The streets are rerouted.
The black arrows all point
one way. No one comes back.

TO PUT BY

He walks to the back of the house he’s lived in all his life and finds a room that he’s never entered. He opens the door and feels along the wall for the light switch. How strange to work both his palms over something cold, flat, vertical, and in the pitch of darkness, extending to the infinity of corners. For a moment, he’s falling upward, sideways, and down. He secures his feet to the floor and turns. Something long and thin brushes his cheek. He spins from vertigo to fear. Quickly stepping back, he swings his arm to defend himself and his hand tangles in the pull chain. A dusty bulb shrouded in cobwebs ignites, as if a clod of earth were glowing from the low ceiling.

He coughs from the musty odor of things sealed and undisturbed. From floor to ceiling, he is surrounded by shelves. On each shelf he sees old glass canning jars. Thousands of Ball jars crowded into rows and labeled, the hand-lettering faded beyond reading. A surviving “e” here, a “cl” there. He looks for pickles, peas, pears, parsnips. It’s not what he finds. From the top shelf, he pulls down jars packed with cirrus, cumulus, nimbus, stratus clouds, all of them sealed tight. He sees all the faces and animals and the grotesqueries that ever came to him, lying on his back in fields staring up at the passing days: the flocks of sheep, herds of buffalo, legends of Roman soldiers, flotillas, armadas; the islands, archipelagos, continents where he wanted to spend his summers and falls; and the dancing Katchinas, the spirits that surely must be behind it all.

On the lower shelf are jars of wind. There’s the one that softly dissolved him as he sat on the porch one long late afternoon. In the next, the wind that pushed waves into his boat as he crossed a lake, and the gust that caught his kite, breaking the twine, releasing him to blow across a field. The other jars are aswirl with what hasn’t arrived.

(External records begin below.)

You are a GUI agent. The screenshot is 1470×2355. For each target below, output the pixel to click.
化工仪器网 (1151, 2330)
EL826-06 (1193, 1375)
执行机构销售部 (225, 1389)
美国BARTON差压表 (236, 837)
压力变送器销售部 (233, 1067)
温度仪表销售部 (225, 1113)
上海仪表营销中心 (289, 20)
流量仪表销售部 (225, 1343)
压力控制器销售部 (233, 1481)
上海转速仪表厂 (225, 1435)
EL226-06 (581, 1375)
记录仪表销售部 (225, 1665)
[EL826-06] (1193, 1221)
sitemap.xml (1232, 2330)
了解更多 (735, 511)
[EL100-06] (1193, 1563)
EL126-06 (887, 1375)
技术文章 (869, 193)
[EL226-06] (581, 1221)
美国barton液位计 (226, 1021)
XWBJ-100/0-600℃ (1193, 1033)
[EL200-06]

There are jars of snowflakes, each classified according to its intricate frozen lattice. There are sunsets packed like colored sand in shot glasses sold in stores along the highway in Tucumcaria and Yuma. Jars of light rain and mists, deluges and floods. Forty days and forty nights of jars. Jars of extinct bird songs, jars of grackle crackle and sparrow twitter, so many he can’t reach, sitting too far back.

He finds the shelf full of his breathing: the very first one that burned his lungs into life, the longest one when he fell from the oak breaking his arm, all of those from the hospital waiting for his father to die, all those inhaling the fragrance of another’s hair, the new jars appearing at that moment to take in the breathing of this room.